El organismo de control advirtió al Ministerio de Hacienda sobre el crecimiento de la contratación estatal después de la segunda vuelta presidencial.
La Contraloría General activó una función de advertencia luego de identificar la suscripción de 14.414 contratos por cerca de $4,55 billones, un comportamiento que supera en 22,5 % el registrado en el mismo periodo posterior a las elecciones presidenciales de hace cuatro años.
El informe remitido al Ministerio de Hacienda señala que, tras el levantamiento de la ley de garantías, se incrementó la contratación estatal, especialmente mediante la modalidad de contratación directa.

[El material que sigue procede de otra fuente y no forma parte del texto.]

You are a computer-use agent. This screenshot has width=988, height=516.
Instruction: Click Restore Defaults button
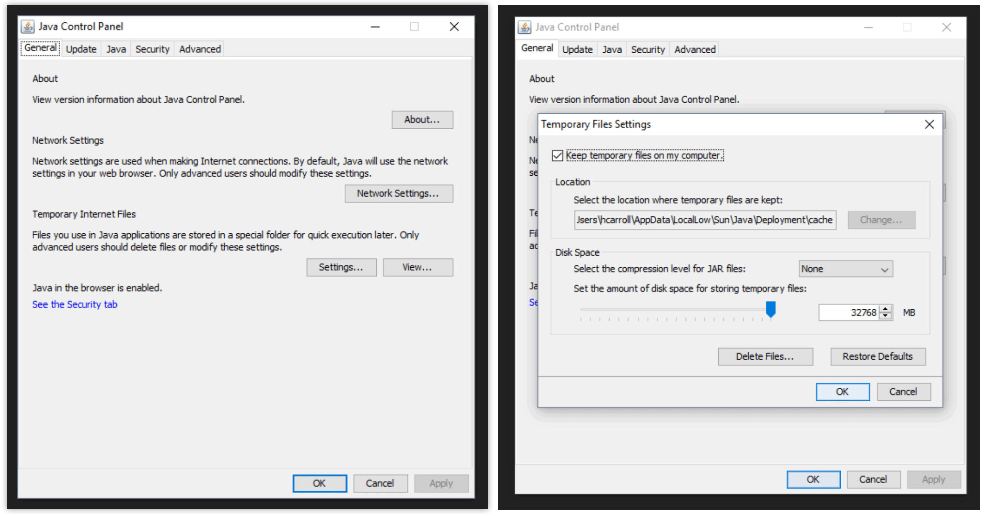878,356
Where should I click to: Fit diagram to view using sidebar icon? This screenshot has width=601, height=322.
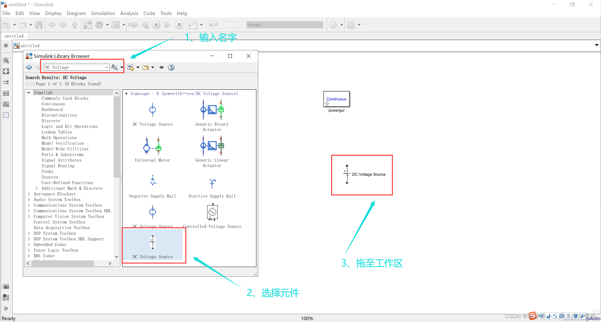click(6, 71)
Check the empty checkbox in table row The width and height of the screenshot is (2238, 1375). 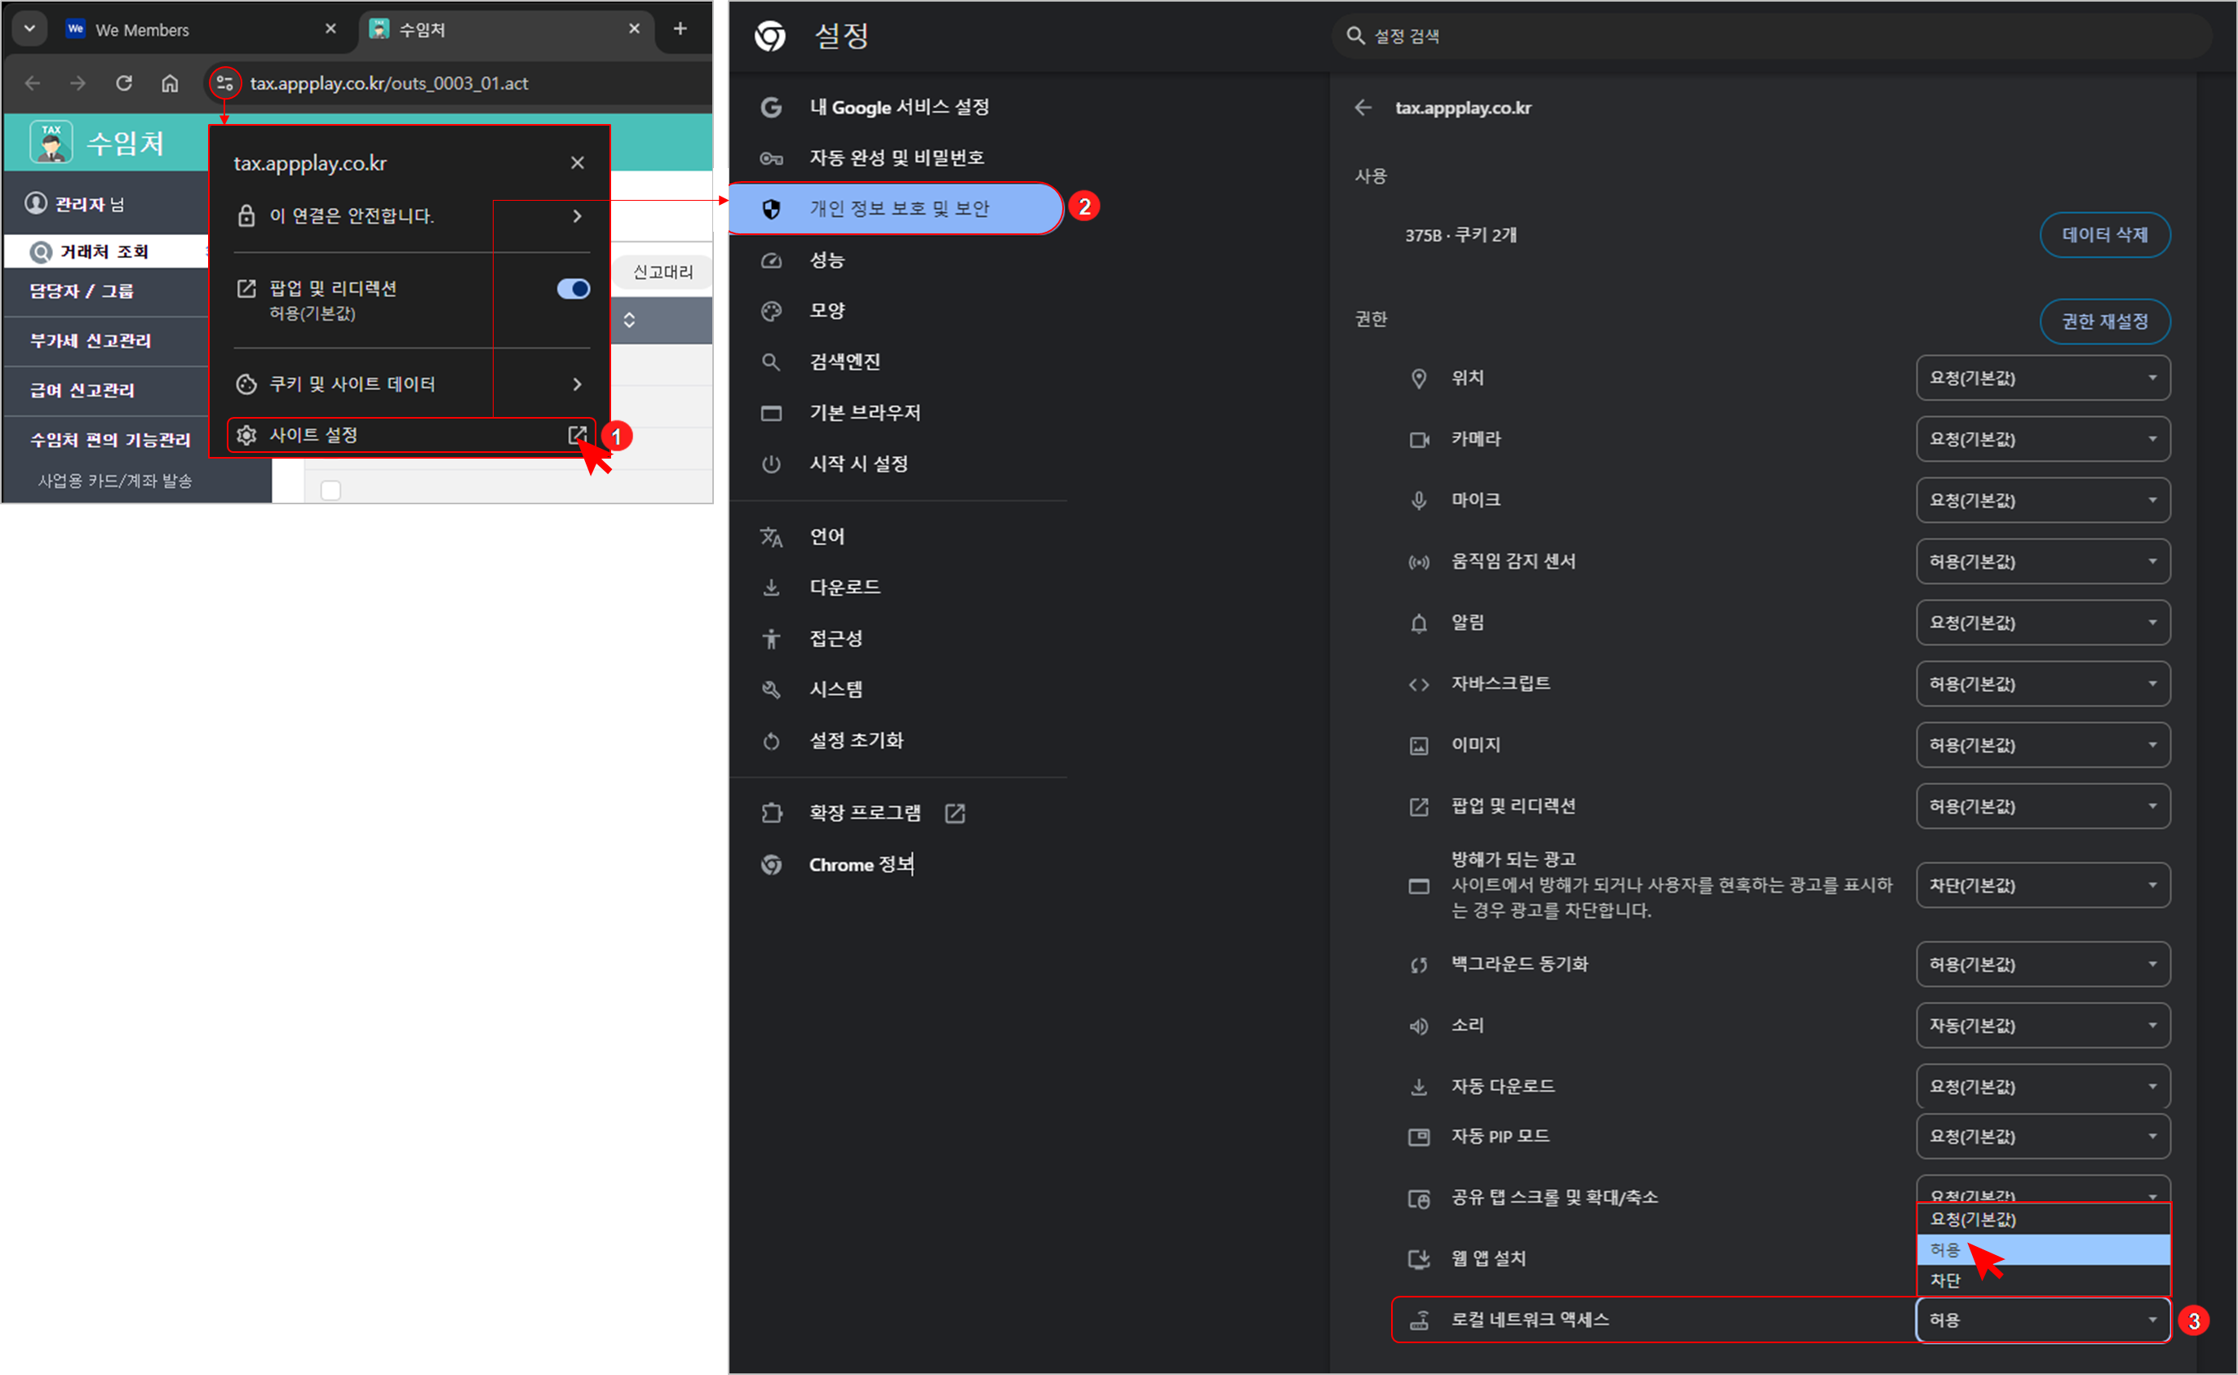click(331, 490)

De acuerdo con el organismo de control, durante las últimas cuatro semanas se han celebrado más de 11.000 contratos bajo ese mecanismo.
La Contraloría manifestó que esta situación amerita un seguimiento especial para verificar que las obligaciones contractuales y presupuestales respondan a una adecuada planeación financiera, cuenten con respaldo presupuestal suficiente y puedan ejecutarse dentro de los cinco meses restantes de la vigencia fiscal.
En la advertencia, el ente de control también recordó que las finanzas públicas enfrentan restricciones asociadas al menor recaudo, el incumplimiento de la meta de ingresos, las necesidades adicionales de financiación y las presiones sobre la liquidez del Gobierno Nacional. En ese contexto, insistió en que toda decisión de gasto debe estar respaldada por la capacidad real de financiación del Estado.
La Contraloría señaló que existen riesgos contractuales y presupuestales que requieren especial vigilancia en algunas entidades, entre ellas la Agencia Nacional de Tierras (ANT) y el Ministerio del Interior, donde el volumen de contratación directa motivó observaciones por parte del organismo de control.
Según explicó la entidad, la función de advertencia no constituye una investigación ni una sanción, sino un mecanismo preventivo previsto para alertar oportunamente sobre situaciones que podrían generar riesgos para los recursos públicos y facilitar la adopción de medidas correctivas por parte de las entidades responsables.
Finalmente, la Contraloría hizo un llamado a que las decisiones presupuestales y contractuales se adopten con criterios de prudencia fiscal, sostenibilidad y planeación, con el propósito de evitar afectaciones al patrimonio público y eventuales responsabilidades fiscales o disciplinarias para los ordenadores del gasto.